# Blinkender Mauszeiger



## ThoRr (2. April 2010)

Hi,

ich habe ein, wenn man darüber nachdenkt, höchst seltsamen Problem. Seit etwa ein paar Monaten beginnt der Windows Vista-Cursor für einen Zeitraum von jeweils ca. 3 Minuten schnell zwischen seinen Statustypen zu wechseln, d.h. innerhalb einer halben Sekunde wechselt von dem gewöhnlichen Mauszeiger zum Mauszeiger mit dem blauen Rädchen und schließlich zum großen Rädchen. Direkt anschließend beginnt das gleiche wieder von vorn.

Der Cursor "blinkt" bzw. flackert also die ganze Zeit und das ist extremst nervig. Es macht mich verrückt, wenn da so ein blinkendes Teil auf dem Bildschirm ist, das natürlich die Aufmerksamtkeit auf sich zieht. Man kann das vergleichen mit einem regelmäßig flackernden Lämpchen. Am liebsten würde ich den Cursor in die Zimmerecke schmeißen, aber das geht schlecht 

Manchmal nach 3 Minuten, manchmal aber auch schon nach einer halben Minute ist dann der Spuk vorbei und der Cursor hat sich schlagartig beruhigt. Ich habe beobachtet, dass, wenn ich eine Hardware entferne (z.B. iPod touch), das Phänomen aufhört. Aber das ist nicht zuverlässig. Manchmal hilft es auch, den Windows Media Player-Dienst/Prozess zu beenden (warum läuft der überhaupt permanent?). Ich habe schon versucht, eine Bildschirmaufnahme zu machen, allerdings stellt Camtasia den Cursor verfälscht dar.

LG


----------



## Dr Dau (2. April 2010)

Hallo!

• DATENAUSZUG:
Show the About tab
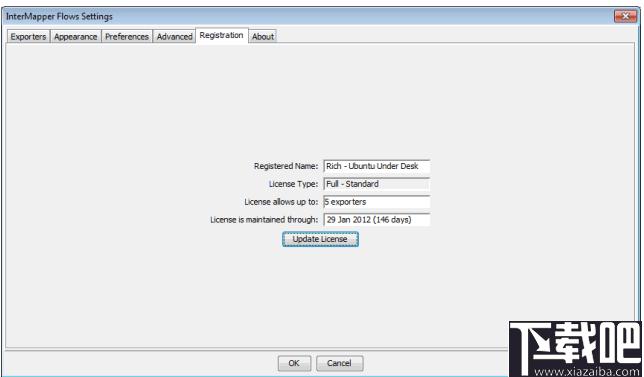This screenshot has width=644, height=377. [x=263, y=37]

• AUFGABEN:
1. Welches Programm stellt im Forumsthema über den blinkenden Mauszeiger den Cursor bei einer Bildschirmaufnahme verfälscht dar?
2. Schreiben Sie die Fortsetzung des Forumsthemas über den blinkenden Mauszeiger, beginnend nach dessen letztem Satz.

• ANTWORTEN:
1. Camtasia.

2.
Ich bin mir jetzt nicht sicher (habe Vista schon fast ein Jahr nicht mehr meinen Augen angetan ), aber ist das Rädchen nicht das was früher die Sanduhr war?
Dann würde ich mal im Taskmanager nachsehen was da so alles (ggf. im Hintergrund) läuft..... besonders was Software von Drittanbietern betrifft.

Der Media Player, so vermute ich, läuft als Dienst damit er schneller "gestartet" werden kann.
Wenn Du ihn nicht benötigst..... und Windows auch nicht (z.B. im Explorer für die Vorschau)..... dann schaue mal in der Computerverwaltung nach ob sich der Dienst deaktivieren lässt.

Gruss Dr Dau


----------



## ThoRr (9. April 2010)

Hi Dr Dau,

danke für deine Antwort.

Genau, das Rädchen ist der, eigentlich ganz schöne, Ersatz für die Sanduhr. Wenn der Mauszeiger das nächste Mal spinnt, was sicherlich nicht so lange auf sich warten lassen wird, dann werde ich mal die Taskliste durchschauen und nach dem Problem suchen. Vielleicht erkenne ich eine Regelmäßigkeit.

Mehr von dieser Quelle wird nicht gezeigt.